The second failure mode is execution. In Texas, a typewritten will has to be signed by the testator and attested by two credible, disinterested witnesses over the age of 14. To make the will self-proved (which streamlines probate enormously), the testator and witnesses also have to sign a self-proving affidavit before a notary. Online platforms produce a document, but they do not stand in your living room and administer the required oath; nor do they make sure the witnesses are physically present in the room, that they actually see you sign, that they sign in your presence and in each other’s presence, and that the notary does the affidavit correctly… and on and on. If the execution is botched (and it gets botched WAY more often than you would think), the will is invalid. Not “harder to probate.” Invalid. Do not pass go, do not collect $200. There is at that point NO WILL. Your estate then passes by intestate succession, exactly as if the document had never existed.

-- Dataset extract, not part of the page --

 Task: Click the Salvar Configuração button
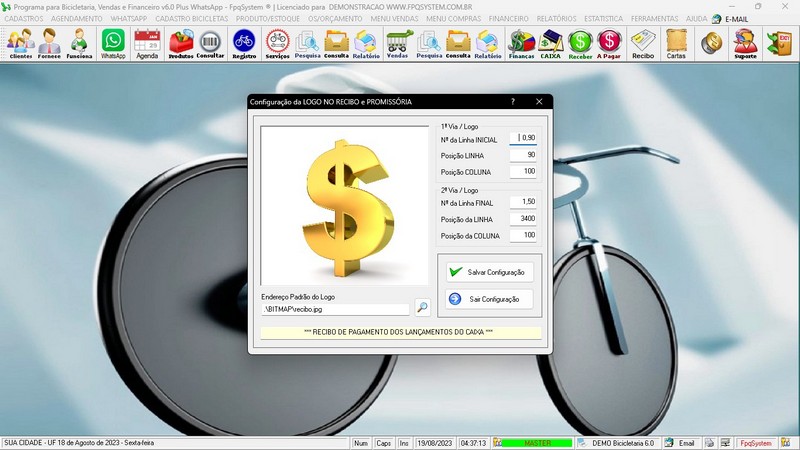coord(488,272)
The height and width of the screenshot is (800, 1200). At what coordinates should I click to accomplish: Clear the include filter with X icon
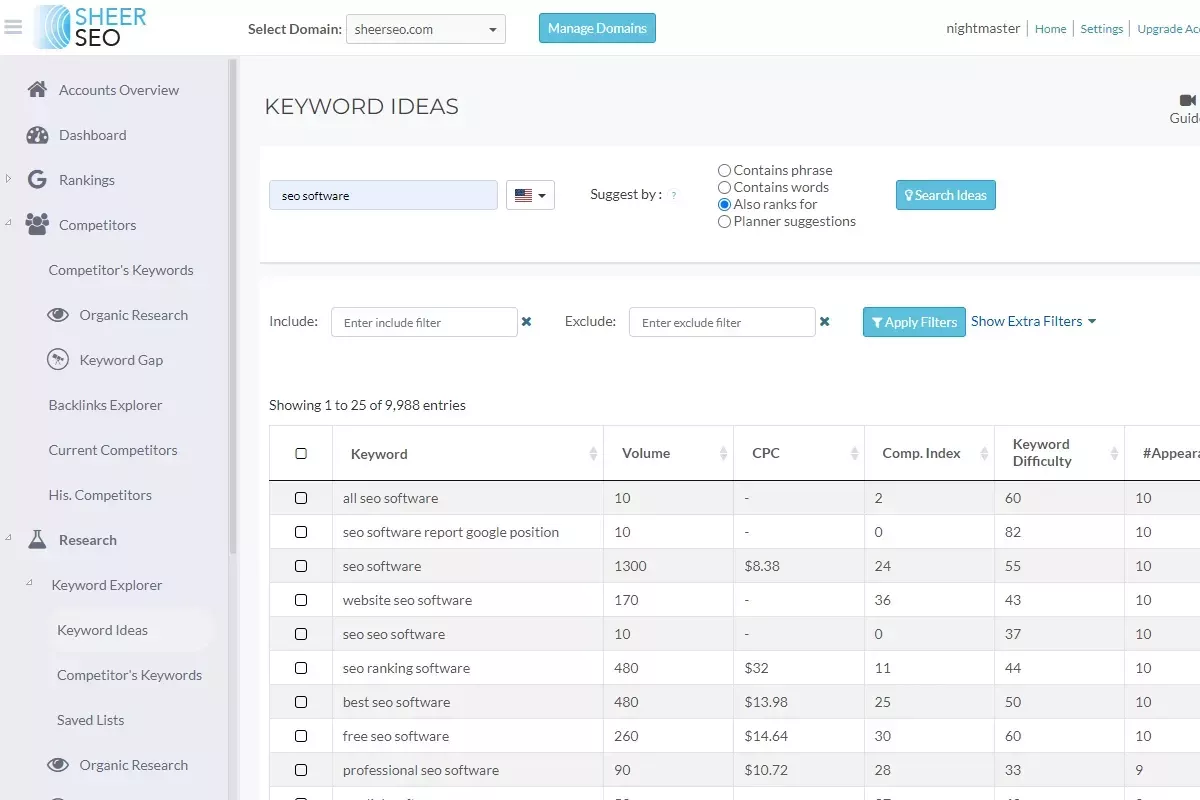coord(526,322)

This is the thing nobody tells you about DIY estate planning: the worst-case scenario is not “the document is a bit weaker than a lawyer would have drafted” or “we can admit half of it, but not the other half” or “we have to call an attorney to come fix it after you’re dead” or “the court shakes its finger at you for doing sloppy work and then admits the will anyway because it’s close enough and they can tell it was you.” The worst-case scenario is that you and your family thought you had a will, and you did not. At all. No partial credit, no letting you slide by because you got close enough.

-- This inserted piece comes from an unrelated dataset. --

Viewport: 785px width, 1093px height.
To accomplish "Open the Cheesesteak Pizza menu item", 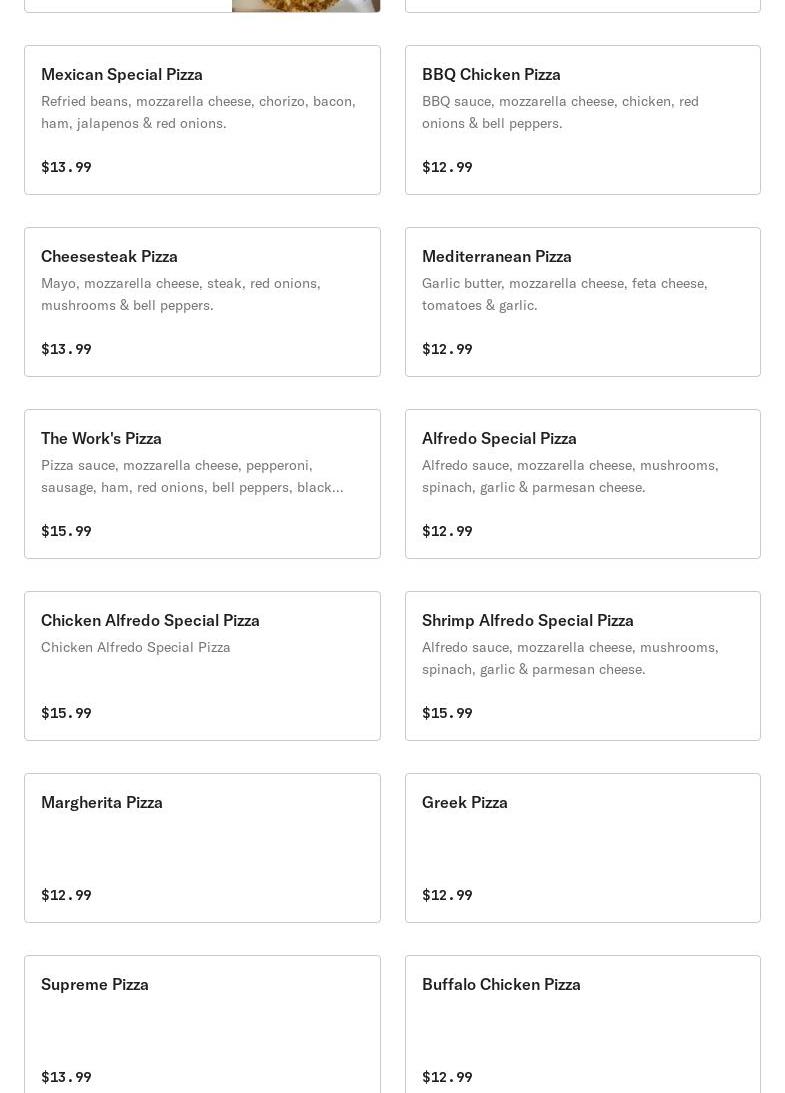I will (x=202, y=302).
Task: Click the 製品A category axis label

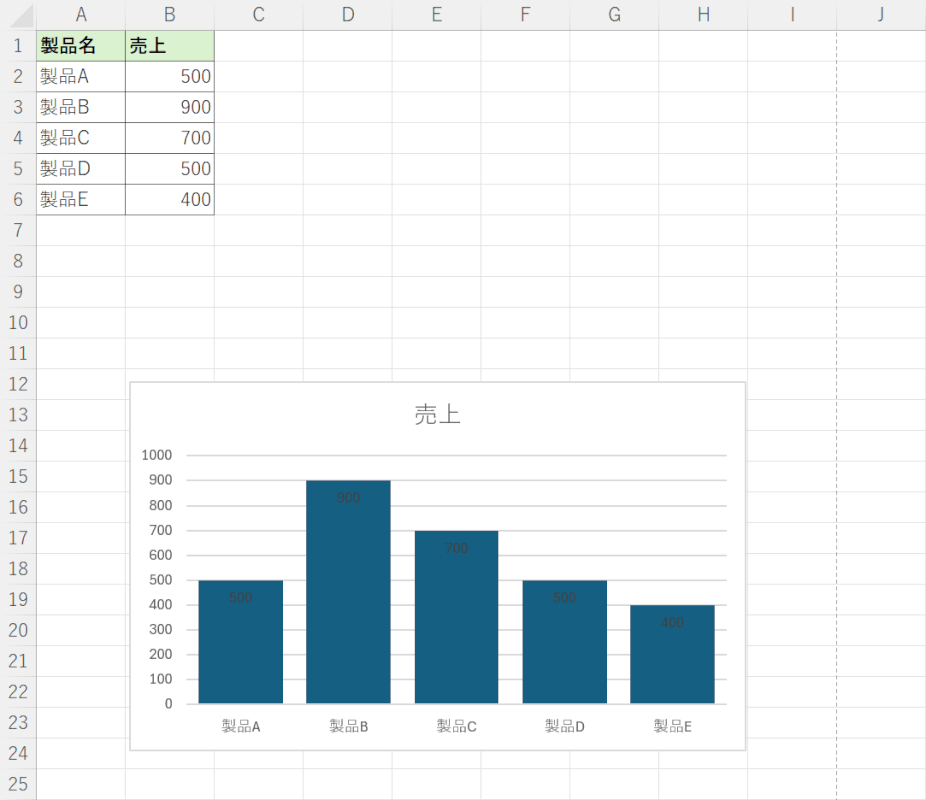Action: [241, 727]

A few additional points from my research and from what other reviewers have flagged.
First, the trust documents Trust & Will produces are reasonable starting points, but the trust itself is only useful if you actually fund it. That is, if you retitle your assets into the name of the trust. Trust & Will provides some guidance on funding, but the actual work of getting deeds redrafted and recorded, retitling brokerage accounts, and updating beneficiary designations is on you. An unfunded trust is an expensive paperweight; the assets you forgot to retitle still go through probate. (I went into this in more detail in my piece on how much a living trust actually costs in Texas.)
Second, the platform’s power of attorney is a serious legal document with serious consequences. It can authorize someone to sell your house, drain your bank account, and take out loans in your name. Other reviewers have noted that the platform groups it under “healthcare documents,” which is misleading. Whatever else you do, do not click through and sign one of these without understanding what you are signing.

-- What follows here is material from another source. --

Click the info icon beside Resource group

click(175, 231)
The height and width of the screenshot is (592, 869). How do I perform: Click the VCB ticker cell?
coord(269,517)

Third, the platform is not well suited to anything that is not vanilla. And what’s worse is that many people think their situation is “simple” and to them, perhaps it is — but legally, it’s not simple at all. Special needs planning, asset protection, blended families, business succession, tax planning, charitable structures: these all require thinking that a questionnaire cannot capture.
If your situation is genuinely simple, and you are a careful, detail-oriented person who is willing to read the documents, get the execution right, and follow up on funding, Trust & Will may produce a perfectly serviceable estate plan for you, at a fraction of the cost of an attorney.
If your situation is not simple, or if you are not sure whether it is, the math changes. The downside of getting it wrong is not “you wasted $499.” The downside is that your family pays thousands for legal fees to clean up a problem that did not need to exist, or (worse) that your estate passes to people you did not want it to pass to. Against that risk, the cost of doing it right the first time looks like a bargain.
I tell people the same thing I told them when I reviewed LegalZoom: a smart person, willing to put in the time and accept the risk, can get a usable result from these platforms. But you are paying for software, not for legal advice, and the gap between those two things is the gap between probably fine, if you read everything meticulously on the one hand, and terribly, catastrophically wrong on the other.
When you actually need a lawyer, you need one. Not a questionnaire.